-- Begin --
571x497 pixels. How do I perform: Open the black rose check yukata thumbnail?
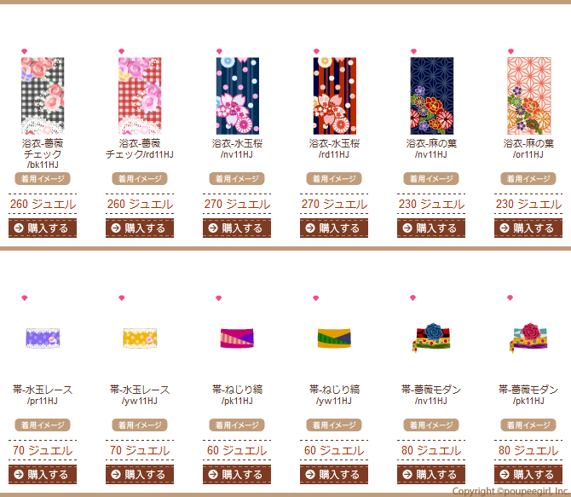click(43, 95)
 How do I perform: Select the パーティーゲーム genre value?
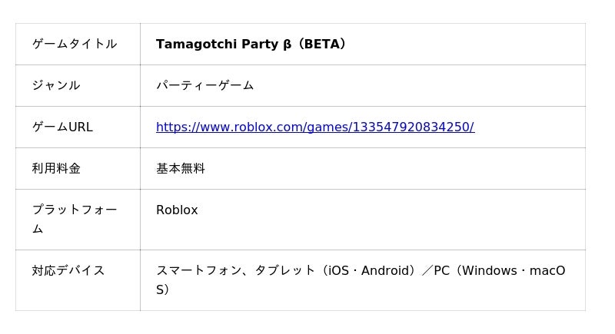[204, 86]
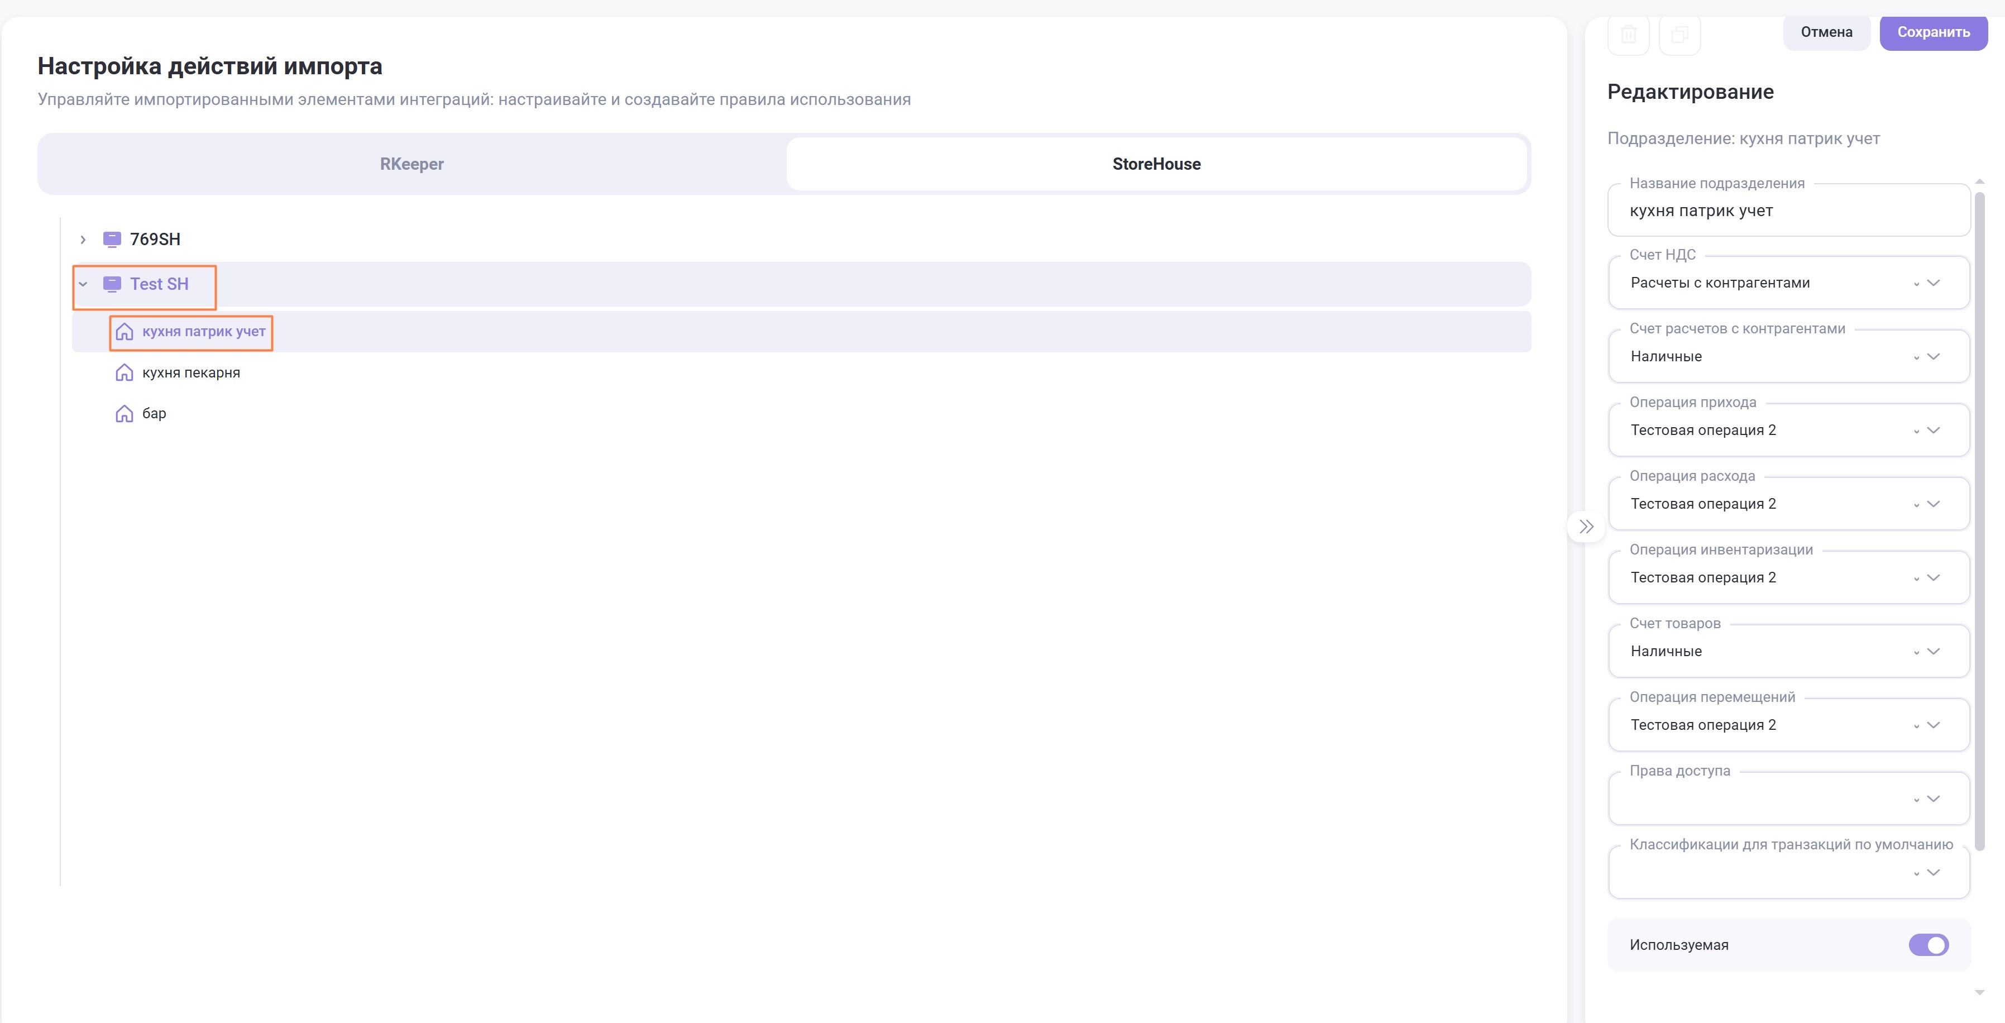Open the Права доступа dropdown
The height and width of the screenshot is (1023, 2005).
click(1788, 799)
-- End --
Copy every line of the records above word for word, leaving out the pictures.

*Full answer:*
571x497 pixels. How do I perform: Open the black rose check yukata thumbnail?
click(43, 95)
 How do I perform: Select the パーティーゲーム genre value?
[204, 86]
Open the Права доступа dropdown
The height and width of the screenshot is (1023, 2005).
click(1788, 799)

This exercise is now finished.